* Core earnings excluding exceptional items at 763 mln euros
* Fourth quarter net profit far ahead of market consensus
* Firms sees 2018 influenced by less favourable oil market (Adds share jump, net profit figure)
By Anthony Deutsch
AMSTERDAM, Feb 16 (Reuters) - Vopak on Friday said core earnings excluding exceptional items fell 7 percent in 2017 to 763 million euros ($957 million), but the Dutch oil and chemical storage company still beat forecasts and its shares rose sharply.
Analysts polled for Reuters had on average expected earnings before interest, taxation, depreciation and amortisation (EBITDA), including joint ventures, to fall 9 percent to 746 million euros.
The full-year results were lifted by a stronger-than-anticipated fourth quarter, which benefited from favourable currency movements and terminal performance, said Chief Financial Officer Gerard Paulides.

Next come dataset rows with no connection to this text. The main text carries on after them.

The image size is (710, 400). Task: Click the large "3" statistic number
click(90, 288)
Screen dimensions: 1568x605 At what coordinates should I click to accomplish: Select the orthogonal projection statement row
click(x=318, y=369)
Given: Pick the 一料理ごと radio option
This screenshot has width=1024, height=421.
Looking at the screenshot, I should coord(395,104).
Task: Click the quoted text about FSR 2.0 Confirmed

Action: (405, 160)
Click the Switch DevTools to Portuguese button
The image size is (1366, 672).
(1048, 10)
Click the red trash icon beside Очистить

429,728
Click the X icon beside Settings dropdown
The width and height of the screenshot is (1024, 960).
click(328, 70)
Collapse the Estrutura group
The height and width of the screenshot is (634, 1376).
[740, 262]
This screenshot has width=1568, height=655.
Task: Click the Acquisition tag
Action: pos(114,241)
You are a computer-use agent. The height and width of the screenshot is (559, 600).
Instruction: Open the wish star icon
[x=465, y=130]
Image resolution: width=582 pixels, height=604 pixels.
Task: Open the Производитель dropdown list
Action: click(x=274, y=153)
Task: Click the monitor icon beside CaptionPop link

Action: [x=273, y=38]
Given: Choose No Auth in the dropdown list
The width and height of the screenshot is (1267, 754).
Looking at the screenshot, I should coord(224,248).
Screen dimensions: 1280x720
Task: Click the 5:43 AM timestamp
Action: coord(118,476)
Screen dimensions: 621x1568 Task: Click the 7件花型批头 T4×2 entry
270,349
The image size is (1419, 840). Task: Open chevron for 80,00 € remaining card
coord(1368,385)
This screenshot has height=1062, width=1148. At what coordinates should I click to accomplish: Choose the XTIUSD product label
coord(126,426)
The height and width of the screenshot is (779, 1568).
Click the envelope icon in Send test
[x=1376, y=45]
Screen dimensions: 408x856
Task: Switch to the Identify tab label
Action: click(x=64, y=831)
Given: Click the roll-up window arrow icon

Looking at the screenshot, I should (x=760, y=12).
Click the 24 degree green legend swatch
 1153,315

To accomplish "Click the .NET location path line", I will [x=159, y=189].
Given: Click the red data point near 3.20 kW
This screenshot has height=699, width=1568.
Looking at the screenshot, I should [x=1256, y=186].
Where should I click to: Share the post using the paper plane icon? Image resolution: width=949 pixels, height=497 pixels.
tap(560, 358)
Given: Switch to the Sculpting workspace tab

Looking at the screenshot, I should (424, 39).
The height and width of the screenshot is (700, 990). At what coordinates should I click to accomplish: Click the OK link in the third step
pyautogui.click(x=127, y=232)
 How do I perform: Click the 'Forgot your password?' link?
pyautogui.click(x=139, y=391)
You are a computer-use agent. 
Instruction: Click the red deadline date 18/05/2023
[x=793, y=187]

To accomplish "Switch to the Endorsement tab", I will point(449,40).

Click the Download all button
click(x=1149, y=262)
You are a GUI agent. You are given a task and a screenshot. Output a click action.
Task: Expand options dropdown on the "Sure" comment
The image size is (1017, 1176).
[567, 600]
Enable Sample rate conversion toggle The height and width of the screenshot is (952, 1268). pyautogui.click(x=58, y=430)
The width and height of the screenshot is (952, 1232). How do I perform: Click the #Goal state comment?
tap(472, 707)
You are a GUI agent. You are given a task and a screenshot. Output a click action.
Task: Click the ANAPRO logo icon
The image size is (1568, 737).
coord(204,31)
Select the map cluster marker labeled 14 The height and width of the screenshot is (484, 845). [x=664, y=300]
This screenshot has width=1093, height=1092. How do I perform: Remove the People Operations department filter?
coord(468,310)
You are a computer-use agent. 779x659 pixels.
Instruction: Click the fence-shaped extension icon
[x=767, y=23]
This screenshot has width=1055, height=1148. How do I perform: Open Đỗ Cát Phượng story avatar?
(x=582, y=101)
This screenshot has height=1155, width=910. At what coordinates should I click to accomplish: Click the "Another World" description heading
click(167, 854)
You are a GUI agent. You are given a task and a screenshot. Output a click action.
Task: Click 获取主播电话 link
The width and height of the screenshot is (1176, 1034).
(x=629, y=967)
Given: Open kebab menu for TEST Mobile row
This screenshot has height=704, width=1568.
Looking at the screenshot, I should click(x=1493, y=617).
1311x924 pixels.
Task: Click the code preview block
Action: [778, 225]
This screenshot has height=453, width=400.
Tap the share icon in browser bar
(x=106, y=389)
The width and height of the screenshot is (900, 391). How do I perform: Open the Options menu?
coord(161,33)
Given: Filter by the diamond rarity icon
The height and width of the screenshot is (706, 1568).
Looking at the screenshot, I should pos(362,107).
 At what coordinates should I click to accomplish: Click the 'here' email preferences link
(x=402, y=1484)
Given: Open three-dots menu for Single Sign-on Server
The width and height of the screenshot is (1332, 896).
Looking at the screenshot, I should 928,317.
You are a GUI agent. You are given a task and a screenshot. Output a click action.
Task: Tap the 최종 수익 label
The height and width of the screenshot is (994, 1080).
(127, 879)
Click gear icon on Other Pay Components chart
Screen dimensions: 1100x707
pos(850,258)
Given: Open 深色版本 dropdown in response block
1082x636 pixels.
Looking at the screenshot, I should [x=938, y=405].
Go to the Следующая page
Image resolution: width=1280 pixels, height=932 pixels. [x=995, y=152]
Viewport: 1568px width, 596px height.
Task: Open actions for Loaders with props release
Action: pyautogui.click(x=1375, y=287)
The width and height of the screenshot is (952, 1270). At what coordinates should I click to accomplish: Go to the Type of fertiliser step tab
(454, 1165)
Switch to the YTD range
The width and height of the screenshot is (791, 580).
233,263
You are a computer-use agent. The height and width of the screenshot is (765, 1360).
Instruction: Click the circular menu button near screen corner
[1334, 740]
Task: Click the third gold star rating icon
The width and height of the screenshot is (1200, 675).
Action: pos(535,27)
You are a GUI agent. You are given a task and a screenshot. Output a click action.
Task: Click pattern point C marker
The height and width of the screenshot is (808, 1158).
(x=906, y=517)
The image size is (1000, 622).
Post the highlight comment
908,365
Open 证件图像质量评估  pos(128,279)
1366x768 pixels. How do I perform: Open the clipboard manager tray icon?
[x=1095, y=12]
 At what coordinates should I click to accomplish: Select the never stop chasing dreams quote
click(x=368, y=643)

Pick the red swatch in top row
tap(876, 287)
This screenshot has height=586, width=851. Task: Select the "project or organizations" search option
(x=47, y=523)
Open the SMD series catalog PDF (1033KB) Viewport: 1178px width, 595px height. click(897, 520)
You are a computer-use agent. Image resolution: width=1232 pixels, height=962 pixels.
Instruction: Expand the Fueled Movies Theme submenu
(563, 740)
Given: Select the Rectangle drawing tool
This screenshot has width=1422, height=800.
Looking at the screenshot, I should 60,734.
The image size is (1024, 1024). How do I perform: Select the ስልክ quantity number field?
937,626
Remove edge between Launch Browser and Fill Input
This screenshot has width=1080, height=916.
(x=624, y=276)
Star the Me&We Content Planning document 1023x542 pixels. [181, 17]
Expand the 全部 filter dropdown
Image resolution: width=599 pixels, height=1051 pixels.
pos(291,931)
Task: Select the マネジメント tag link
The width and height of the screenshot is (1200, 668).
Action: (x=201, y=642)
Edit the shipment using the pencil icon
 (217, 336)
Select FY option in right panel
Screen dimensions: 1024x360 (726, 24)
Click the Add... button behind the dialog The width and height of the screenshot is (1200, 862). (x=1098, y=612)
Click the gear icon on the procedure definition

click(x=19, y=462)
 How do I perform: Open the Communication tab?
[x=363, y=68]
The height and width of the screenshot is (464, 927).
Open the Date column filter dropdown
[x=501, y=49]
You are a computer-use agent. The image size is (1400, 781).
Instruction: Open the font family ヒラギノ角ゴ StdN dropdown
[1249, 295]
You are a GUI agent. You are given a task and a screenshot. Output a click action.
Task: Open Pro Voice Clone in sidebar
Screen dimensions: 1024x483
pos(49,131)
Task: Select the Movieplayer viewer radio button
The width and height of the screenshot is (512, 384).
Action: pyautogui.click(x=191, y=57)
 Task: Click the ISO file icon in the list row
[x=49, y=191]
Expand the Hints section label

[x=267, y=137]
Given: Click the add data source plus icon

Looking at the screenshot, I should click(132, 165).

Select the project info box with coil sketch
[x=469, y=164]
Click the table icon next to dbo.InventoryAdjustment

Fourth-quarter net profit attributable to shareholders rose 7 percent to 76 million, beating market consensus for an 18 percent fall to 58.6 million.
Vopak’s shares jumped more than 15 percent to the highest level since Aug. 17.
Vopak did not provide the usual EBITDA guidance, but said it expected its 2018 results to be influenced by “the currently less favourable oil market structure, impacting occupancy rates and price levels in the hub locations.”
The company is in the process of adjusting its terminal portfolio, divesting some assets, while adding 3.1 million cubic meters of new capacity, which is expected to lift results from 2019.
“We have confidence towards 2019, and 2018 will play out as it plays out,” Paulides said in an interview.
For 2017, Vopak booked exceptional losses before financing costs and taxation of 68 million euros, compared with a one-off gain of 201 million euros in 2016.
The loss was mainly caused by impairments at two joint- venture terminals in Estonia and China, which was slightly offset by a gain on the sale of the Vopak Terminal Eemshaven.